> Task goal: Gather up every line from the entries below that uses the word "screenshot".

[Recorded data]

---*---

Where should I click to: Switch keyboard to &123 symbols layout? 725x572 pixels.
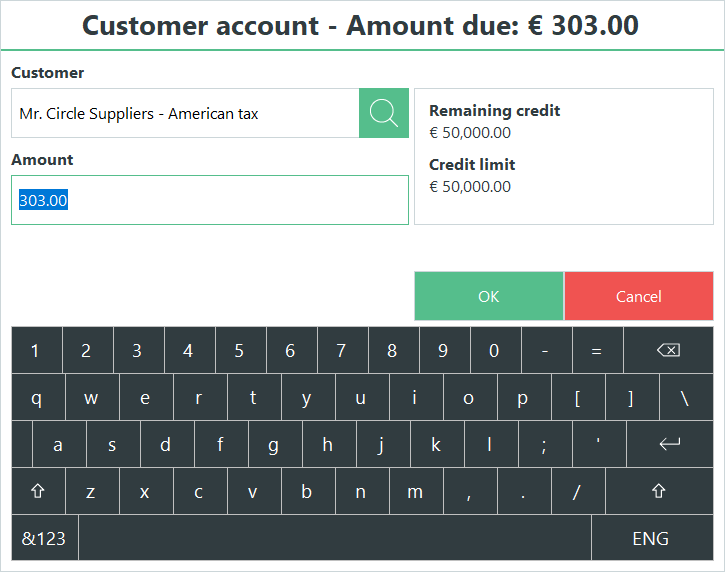pyautogui.click(x=44, y=538)
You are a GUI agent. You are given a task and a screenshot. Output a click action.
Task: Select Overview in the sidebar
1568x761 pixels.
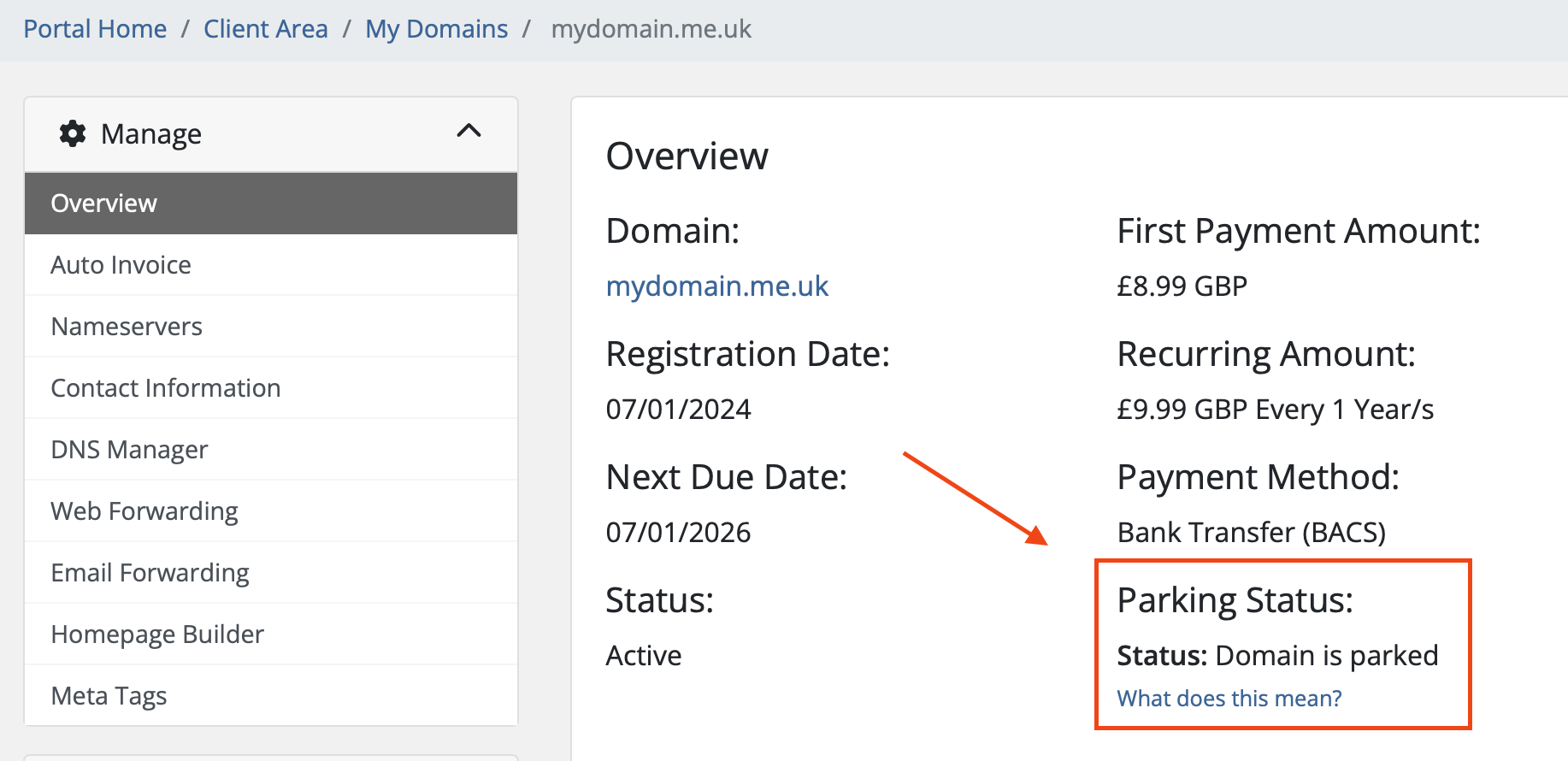pyautogui.click(x=104, y=204)
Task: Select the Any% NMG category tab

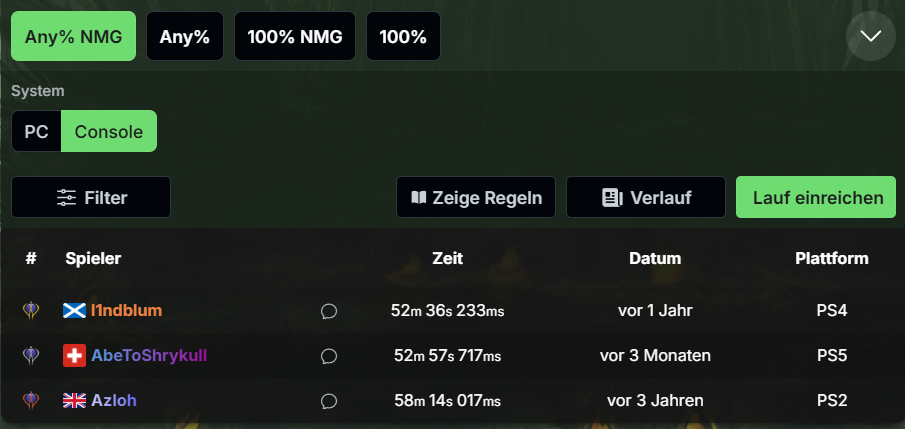Action: 73,36
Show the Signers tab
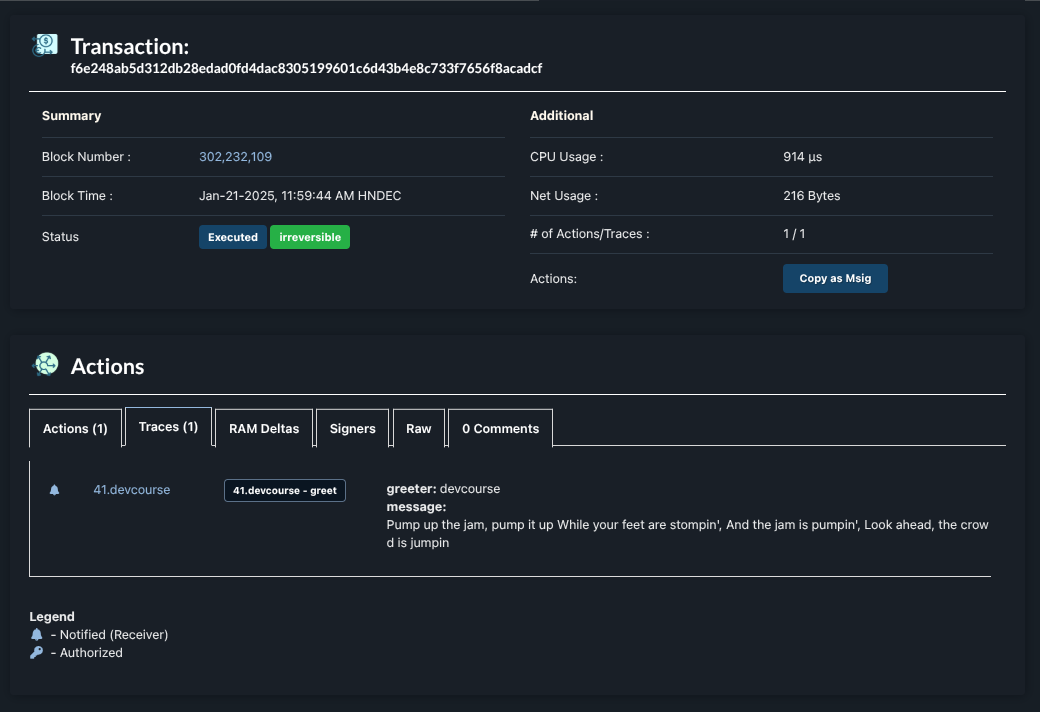Image resolution: width=1040 pixels, height=712 pixels. [x=353, y=428]
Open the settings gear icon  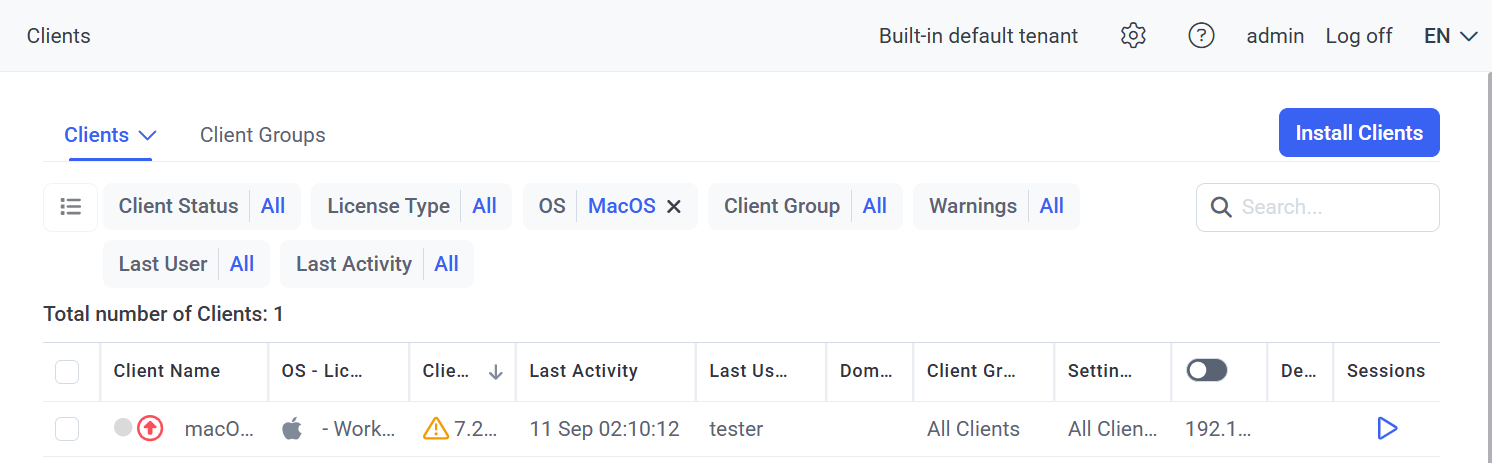tap(1132, 36)
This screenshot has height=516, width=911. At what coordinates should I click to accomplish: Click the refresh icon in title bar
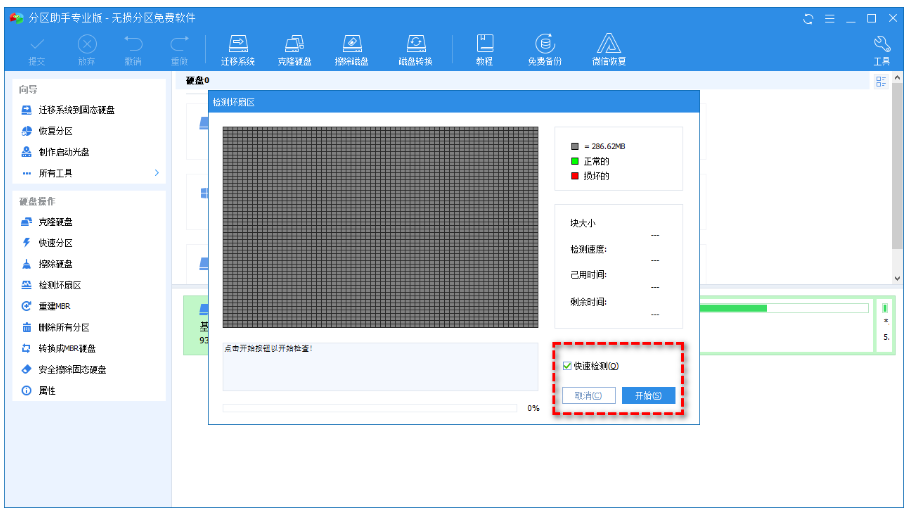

---*---

> Result:
You are a GUI agent. You are given a task and a screenshot. Output a click action.
This screenshot has height=516, width=911. At what coordinates should I click to accomplish: Click the refresh icon in title bar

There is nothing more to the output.